■ **ACTION ITEM**: Lines to return, exactly: from the line with "Where should I click to: Open referenced" to the line with "Task: Go to the Conversations tab" in the entries below, both included.

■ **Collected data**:
════════════════

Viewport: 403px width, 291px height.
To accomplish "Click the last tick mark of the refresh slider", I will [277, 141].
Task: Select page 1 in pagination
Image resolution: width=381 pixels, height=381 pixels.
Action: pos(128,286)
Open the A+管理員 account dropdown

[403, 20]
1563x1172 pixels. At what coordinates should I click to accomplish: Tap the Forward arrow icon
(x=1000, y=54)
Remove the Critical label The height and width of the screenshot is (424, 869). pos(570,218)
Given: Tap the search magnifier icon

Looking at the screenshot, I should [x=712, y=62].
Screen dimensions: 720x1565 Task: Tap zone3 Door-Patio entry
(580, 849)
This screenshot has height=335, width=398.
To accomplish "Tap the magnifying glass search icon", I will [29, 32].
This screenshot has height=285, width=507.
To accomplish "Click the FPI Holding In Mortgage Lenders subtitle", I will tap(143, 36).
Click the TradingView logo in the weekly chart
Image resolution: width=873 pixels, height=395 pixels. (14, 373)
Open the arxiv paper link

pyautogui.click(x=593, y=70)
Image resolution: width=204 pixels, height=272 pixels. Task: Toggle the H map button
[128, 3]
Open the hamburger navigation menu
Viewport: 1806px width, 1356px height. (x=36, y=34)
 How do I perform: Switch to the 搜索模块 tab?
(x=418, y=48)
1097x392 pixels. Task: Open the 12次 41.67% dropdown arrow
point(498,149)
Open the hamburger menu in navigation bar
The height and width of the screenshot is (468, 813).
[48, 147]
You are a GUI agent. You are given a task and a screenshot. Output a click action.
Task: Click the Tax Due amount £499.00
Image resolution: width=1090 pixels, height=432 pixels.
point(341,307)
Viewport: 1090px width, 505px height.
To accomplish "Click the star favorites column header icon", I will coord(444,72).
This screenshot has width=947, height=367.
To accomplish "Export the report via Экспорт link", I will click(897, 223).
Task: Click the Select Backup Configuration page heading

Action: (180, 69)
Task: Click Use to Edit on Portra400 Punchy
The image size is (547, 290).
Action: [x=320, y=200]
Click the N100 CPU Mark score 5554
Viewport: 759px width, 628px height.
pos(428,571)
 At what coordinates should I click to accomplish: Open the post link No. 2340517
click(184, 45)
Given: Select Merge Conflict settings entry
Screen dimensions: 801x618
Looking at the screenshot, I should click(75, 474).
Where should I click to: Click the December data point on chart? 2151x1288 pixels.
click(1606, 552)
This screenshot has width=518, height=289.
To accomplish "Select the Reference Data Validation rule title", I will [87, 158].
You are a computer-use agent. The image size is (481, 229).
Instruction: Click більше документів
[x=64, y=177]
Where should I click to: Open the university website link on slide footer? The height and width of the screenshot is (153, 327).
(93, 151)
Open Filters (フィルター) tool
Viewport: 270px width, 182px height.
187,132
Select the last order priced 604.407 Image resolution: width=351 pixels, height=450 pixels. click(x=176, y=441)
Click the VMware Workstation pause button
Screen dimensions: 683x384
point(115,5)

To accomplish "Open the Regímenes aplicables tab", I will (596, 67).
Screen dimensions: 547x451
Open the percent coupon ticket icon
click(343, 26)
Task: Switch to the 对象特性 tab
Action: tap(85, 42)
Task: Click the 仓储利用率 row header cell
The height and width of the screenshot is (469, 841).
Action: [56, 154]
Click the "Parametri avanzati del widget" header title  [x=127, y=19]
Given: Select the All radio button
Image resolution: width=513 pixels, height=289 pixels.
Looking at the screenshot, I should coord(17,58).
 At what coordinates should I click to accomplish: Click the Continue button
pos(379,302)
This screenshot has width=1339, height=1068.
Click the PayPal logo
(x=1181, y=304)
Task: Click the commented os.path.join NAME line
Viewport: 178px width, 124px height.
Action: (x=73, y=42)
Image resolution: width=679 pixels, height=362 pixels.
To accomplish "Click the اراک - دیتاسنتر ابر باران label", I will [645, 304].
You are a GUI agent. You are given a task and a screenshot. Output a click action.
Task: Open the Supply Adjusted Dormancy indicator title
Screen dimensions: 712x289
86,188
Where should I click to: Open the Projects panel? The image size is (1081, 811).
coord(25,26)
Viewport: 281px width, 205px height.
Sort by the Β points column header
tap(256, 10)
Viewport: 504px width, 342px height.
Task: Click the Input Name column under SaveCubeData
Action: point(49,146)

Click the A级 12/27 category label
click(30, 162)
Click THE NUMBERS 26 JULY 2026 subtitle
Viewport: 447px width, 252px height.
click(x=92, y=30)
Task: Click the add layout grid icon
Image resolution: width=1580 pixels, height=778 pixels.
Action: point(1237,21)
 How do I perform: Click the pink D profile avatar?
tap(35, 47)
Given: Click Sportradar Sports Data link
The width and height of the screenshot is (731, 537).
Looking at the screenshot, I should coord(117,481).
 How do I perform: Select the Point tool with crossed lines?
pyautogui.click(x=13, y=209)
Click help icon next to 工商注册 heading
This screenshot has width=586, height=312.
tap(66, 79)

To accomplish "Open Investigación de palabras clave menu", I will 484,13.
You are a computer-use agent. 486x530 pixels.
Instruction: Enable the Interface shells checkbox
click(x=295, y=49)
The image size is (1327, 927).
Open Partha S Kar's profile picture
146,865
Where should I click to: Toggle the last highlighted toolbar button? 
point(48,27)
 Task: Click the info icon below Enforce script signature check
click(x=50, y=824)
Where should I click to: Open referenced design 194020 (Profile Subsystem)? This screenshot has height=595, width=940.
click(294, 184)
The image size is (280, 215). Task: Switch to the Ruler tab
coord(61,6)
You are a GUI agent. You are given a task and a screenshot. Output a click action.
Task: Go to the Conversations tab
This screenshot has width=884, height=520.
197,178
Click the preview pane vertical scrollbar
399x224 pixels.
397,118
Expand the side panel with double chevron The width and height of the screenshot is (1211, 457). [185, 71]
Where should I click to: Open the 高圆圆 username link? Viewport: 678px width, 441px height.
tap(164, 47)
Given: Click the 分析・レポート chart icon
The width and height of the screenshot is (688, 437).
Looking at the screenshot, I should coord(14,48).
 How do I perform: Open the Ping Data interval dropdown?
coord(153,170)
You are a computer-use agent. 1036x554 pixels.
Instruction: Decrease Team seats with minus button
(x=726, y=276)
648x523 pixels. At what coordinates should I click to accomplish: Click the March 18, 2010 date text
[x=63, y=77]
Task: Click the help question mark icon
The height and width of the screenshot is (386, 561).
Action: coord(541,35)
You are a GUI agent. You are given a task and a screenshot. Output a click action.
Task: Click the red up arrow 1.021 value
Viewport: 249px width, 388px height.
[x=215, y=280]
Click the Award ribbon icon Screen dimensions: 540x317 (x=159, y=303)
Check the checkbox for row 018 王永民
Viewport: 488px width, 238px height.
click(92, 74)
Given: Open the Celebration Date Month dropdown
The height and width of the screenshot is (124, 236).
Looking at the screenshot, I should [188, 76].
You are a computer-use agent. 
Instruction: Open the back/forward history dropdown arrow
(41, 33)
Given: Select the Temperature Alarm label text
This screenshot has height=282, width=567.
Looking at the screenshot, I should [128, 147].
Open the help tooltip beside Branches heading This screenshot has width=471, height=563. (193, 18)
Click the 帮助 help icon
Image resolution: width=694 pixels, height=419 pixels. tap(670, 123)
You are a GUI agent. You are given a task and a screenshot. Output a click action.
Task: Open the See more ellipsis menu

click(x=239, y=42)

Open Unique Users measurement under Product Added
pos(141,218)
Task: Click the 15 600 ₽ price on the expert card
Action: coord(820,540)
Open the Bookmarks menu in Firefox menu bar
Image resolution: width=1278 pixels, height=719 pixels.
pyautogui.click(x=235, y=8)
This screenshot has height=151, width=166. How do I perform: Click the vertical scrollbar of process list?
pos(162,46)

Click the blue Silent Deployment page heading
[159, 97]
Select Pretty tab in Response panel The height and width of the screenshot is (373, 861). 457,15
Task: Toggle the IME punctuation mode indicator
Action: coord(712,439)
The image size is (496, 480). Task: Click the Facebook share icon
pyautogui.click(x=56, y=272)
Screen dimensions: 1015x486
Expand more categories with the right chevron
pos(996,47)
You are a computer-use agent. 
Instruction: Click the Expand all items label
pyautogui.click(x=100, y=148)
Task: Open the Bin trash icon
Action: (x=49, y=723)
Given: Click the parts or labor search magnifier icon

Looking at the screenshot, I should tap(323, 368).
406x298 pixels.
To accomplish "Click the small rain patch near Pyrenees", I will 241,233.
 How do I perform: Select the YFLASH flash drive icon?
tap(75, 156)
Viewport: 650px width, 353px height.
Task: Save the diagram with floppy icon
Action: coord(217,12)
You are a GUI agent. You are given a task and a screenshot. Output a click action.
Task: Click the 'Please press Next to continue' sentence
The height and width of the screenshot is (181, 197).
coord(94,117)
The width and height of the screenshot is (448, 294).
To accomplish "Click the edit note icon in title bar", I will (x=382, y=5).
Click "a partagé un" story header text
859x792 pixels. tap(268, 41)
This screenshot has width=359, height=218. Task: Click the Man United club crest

════════════════

■ **ANSWER**:
Where should I click to: Open referenced design 194020 (Profile Subsystem)? This screenshot has height=595, width=940.
click(294, 184)
The image size is (280, 215). Task: Switch to the Ruler tab
coord(61,6)
You are a GUI agent. You are given a task and a screenshot. Output a click action.
Task: Go to the Conversations tab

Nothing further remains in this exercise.